Ahead of him in line was Terry Lincoln, who worked for the Benson Township Parks and Recreation department. He was a frequent partner with Adam’s projects, but was on vacation that week; he hadn’t heard yet that their latest collaboration had been rejected. Terry commiserated with Adam on losing his job, and mentioned that he’d heard that old William Thomas was stepping down from running the Animal Shelter because of health problems. “I’d go over there to check that possibility out, if I were you,” he said as he took his turn at the teller’s station.
After Adam finished his own transaction and got back into the car to leave, he thought, why not check it out? He drove to the Animal Shelter, located behind the City’s water treatment plant. Judging from the cacophony surrounding the building, the shelter was pretty full. Adam parked at the lower end of the lot, and walked to the entrance. He went inside, and explained the reason for his visit. The lady who welcomed him introduced herself as a volunteer, saying, “I’m sure you’d be well-qualified to serve as the shelter’s director, but I’m afraid we’re not going to hire another director. Wilma, here,” and she pointed to a middle-aged woman who was sitting at a desk in the reception area, “has been the clerical staff here for many years, and knows everything there is to know about the shelter. We can save a lot of money going with her as manager. She not only works for an hourly wage, but we expect that she will be able to continue working part time hours and still get the job done.”
“I see.” answered Adam. “I suppose she doesn’t need any benefits either.”
“Well, her husband is on the maintenance staff at the high school, and he has a good benefits package, so she doesn’t need any from us.”
“So, it looks like you are all set. Great talking to you!” Adam headed for the door to go outside. Wilma smirked at him as he passed her desk, but he just smiled and nodded at her.
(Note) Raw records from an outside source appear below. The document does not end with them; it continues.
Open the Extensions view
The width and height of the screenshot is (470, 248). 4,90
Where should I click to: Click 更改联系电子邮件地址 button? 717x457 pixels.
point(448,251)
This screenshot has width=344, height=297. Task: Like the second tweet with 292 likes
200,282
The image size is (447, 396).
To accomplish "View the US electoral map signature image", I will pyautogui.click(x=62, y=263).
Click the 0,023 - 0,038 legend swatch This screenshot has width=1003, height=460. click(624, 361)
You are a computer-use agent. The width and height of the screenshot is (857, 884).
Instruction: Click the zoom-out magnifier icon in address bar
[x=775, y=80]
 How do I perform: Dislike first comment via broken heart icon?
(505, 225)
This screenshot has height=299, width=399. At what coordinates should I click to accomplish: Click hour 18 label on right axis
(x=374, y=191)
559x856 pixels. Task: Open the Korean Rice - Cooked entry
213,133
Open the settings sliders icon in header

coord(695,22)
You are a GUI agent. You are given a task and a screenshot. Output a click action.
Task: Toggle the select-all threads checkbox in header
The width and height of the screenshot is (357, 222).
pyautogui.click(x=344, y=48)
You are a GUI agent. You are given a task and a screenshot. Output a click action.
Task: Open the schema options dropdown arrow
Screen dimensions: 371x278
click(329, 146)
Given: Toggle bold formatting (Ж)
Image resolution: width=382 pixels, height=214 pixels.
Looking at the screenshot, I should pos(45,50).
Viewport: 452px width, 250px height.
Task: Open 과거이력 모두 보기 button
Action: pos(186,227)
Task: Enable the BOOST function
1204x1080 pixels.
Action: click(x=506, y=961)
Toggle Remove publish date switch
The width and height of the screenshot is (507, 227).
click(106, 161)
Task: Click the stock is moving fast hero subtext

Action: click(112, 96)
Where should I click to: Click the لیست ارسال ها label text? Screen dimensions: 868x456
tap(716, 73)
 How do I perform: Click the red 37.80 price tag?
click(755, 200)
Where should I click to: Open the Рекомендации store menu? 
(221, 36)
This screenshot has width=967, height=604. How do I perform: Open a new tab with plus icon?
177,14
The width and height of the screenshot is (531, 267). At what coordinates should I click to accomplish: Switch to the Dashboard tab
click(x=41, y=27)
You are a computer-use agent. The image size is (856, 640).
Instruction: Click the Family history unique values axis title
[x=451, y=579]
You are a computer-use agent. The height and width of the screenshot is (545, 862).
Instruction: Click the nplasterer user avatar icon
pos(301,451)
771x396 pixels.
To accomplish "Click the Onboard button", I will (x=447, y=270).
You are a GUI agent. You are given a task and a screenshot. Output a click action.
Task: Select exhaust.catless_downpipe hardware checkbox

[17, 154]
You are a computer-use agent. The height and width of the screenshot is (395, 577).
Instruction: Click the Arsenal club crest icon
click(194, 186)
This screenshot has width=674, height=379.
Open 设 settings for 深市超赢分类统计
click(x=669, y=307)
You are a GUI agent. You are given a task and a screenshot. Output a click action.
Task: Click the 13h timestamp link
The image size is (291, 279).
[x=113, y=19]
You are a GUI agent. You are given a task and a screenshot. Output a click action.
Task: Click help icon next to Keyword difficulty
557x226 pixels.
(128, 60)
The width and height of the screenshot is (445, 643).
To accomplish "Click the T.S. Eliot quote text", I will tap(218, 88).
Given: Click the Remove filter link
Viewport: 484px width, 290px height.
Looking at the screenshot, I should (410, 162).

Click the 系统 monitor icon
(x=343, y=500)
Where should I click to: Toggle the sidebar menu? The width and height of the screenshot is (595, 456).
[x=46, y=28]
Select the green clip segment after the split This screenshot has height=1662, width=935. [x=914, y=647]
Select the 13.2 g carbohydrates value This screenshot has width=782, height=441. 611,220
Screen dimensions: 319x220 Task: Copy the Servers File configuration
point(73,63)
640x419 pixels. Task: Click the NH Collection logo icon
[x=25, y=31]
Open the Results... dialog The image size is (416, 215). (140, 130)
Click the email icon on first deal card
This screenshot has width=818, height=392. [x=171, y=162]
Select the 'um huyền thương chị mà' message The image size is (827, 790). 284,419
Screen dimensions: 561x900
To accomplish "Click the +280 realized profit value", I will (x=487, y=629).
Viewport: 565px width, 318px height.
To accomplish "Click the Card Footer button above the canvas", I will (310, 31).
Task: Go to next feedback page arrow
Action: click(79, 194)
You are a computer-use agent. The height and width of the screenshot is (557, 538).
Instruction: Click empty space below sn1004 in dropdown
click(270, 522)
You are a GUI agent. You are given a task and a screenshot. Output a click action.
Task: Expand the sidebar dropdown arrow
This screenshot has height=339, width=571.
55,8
Out in the parking lot, a pickup truck was just pulling in beside his car. A grim-faced man was driving, and a young boy sat crying in the passenger seat. A huge black dog was in the truck-bed, hooked to the cab with a leash. The man got out and started to unhook the dog from the truck, but the boy interfered by climbing onto the bed and hugging the dog, who gave him slobbery kisses. “Please, Daddy, don’t take Tucker in there! He’ll miss us, and Bobby says that they kill dogs who go to the shelter! Please, I’ll make him behave, I’ll make him do whatever you need him to do to be able to stay with us!”
“Now, Billy, you know that your mama’s sick a lot with this new baby, and the doctor said that she’s allergic to Tucker’s hair. You don’t want your mama or your little baby brother that isn’t even born yet to suffer just because you want to keep this flea-bitten old mutt, do you?”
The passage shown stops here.